* _EXTRACTED DATA_
_ _ _ _ _
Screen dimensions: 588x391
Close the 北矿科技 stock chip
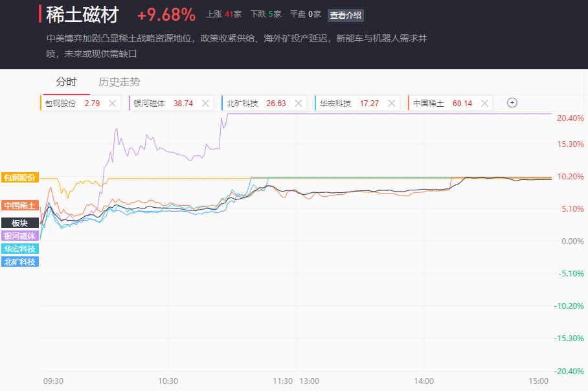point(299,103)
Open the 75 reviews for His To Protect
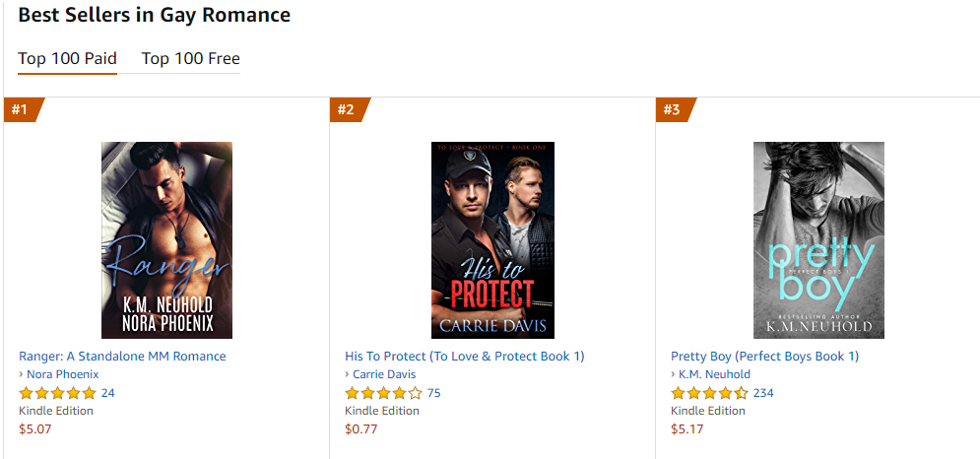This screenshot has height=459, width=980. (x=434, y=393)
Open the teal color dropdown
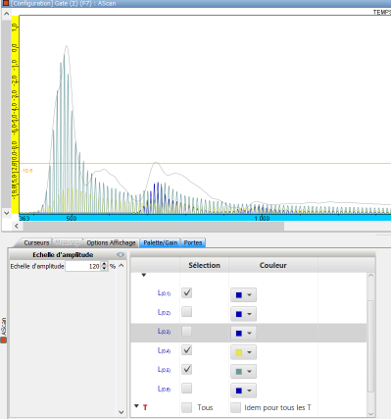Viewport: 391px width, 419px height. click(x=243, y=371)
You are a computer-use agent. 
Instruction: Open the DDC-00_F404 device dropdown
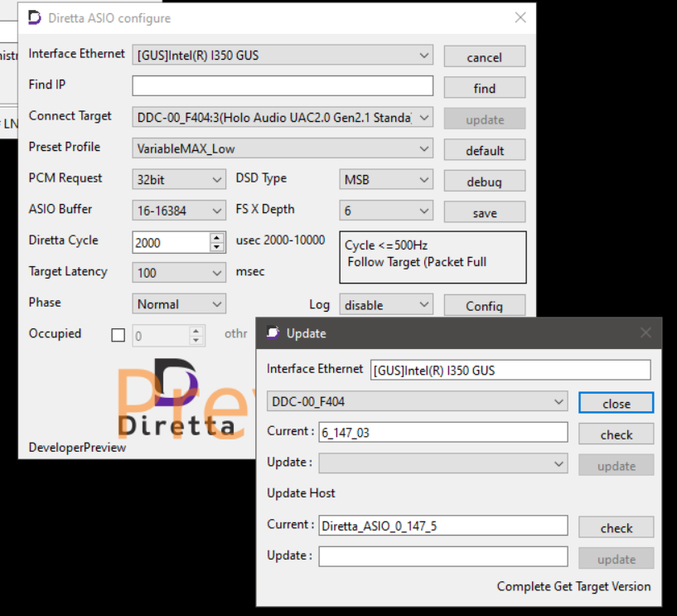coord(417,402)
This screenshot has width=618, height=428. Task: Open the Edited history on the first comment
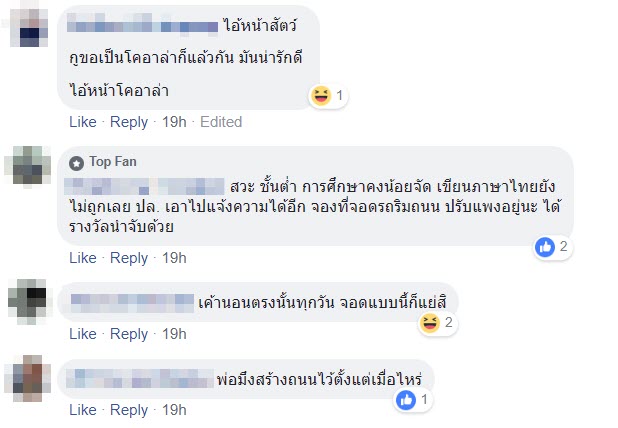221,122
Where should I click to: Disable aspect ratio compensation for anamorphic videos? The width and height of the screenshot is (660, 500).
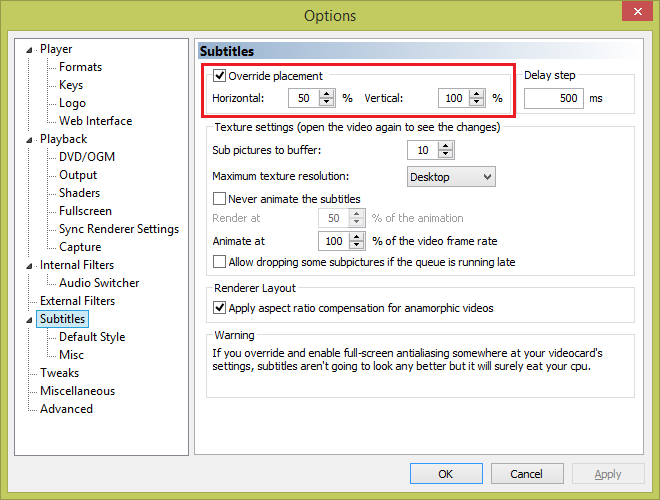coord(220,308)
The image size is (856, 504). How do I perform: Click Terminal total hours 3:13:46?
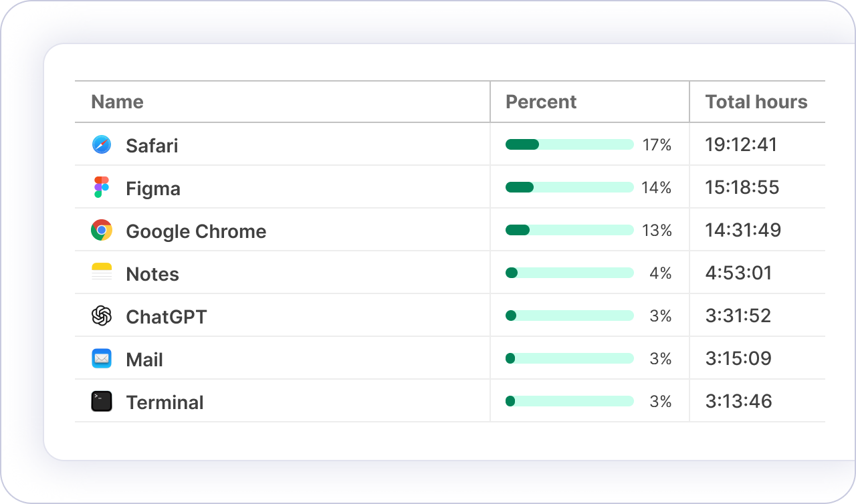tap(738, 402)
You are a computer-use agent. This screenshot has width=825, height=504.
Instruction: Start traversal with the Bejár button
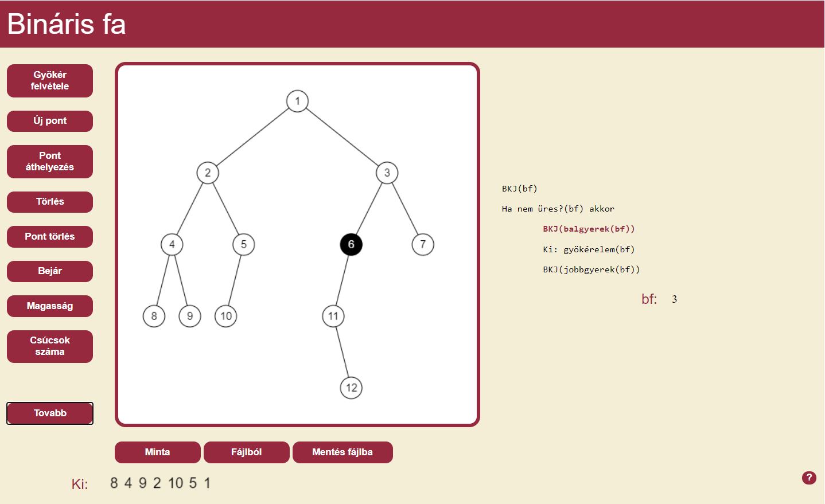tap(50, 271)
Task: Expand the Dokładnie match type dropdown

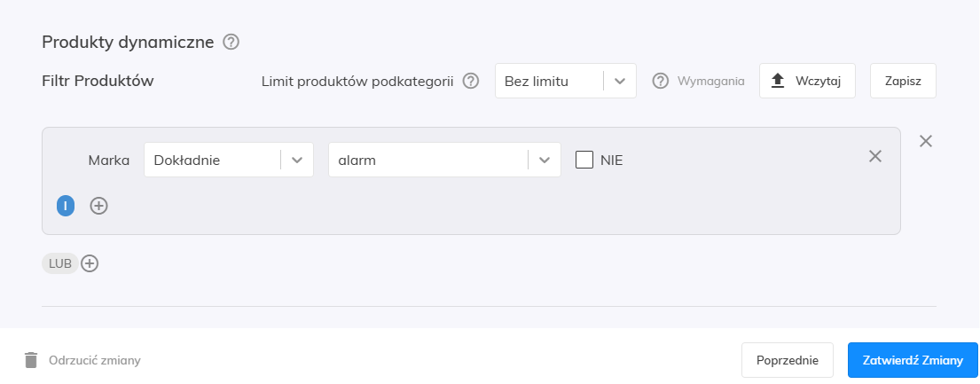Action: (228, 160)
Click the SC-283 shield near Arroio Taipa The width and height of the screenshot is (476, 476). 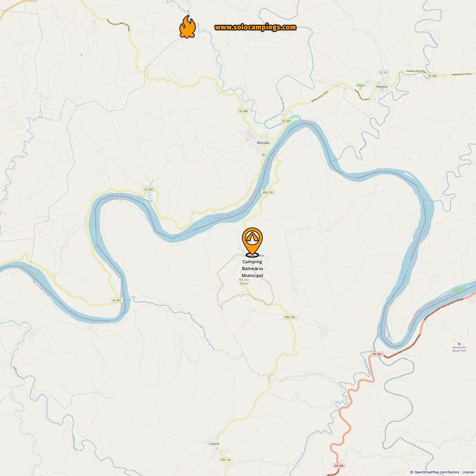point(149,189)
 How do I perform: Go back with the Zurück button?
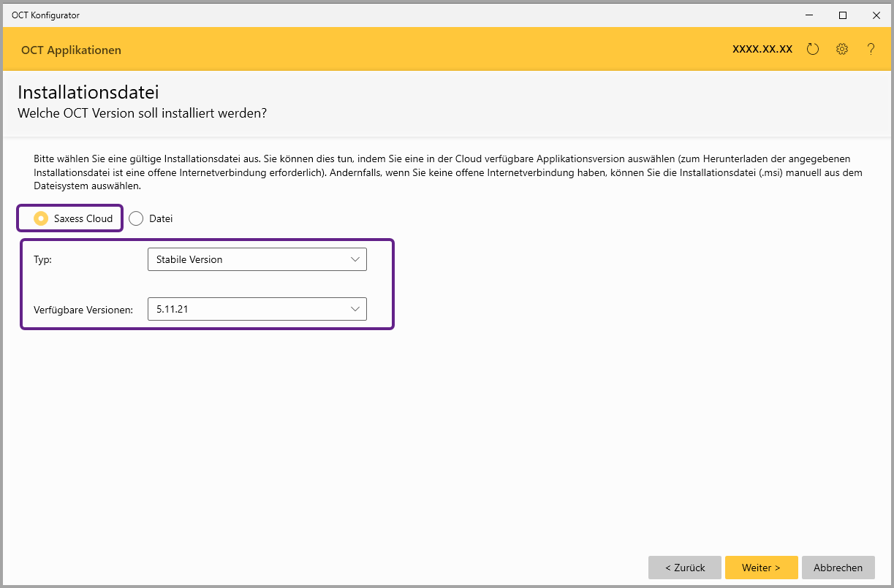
_ _ _ _ _
* _WHAT IS NEEDED_
Copy, from the lines above, each one that holds "computer".

* _WRITTEN REPLY_
You are a computer-use agent. 
You are a computer-use agent. This screenshot has width=825, height=504.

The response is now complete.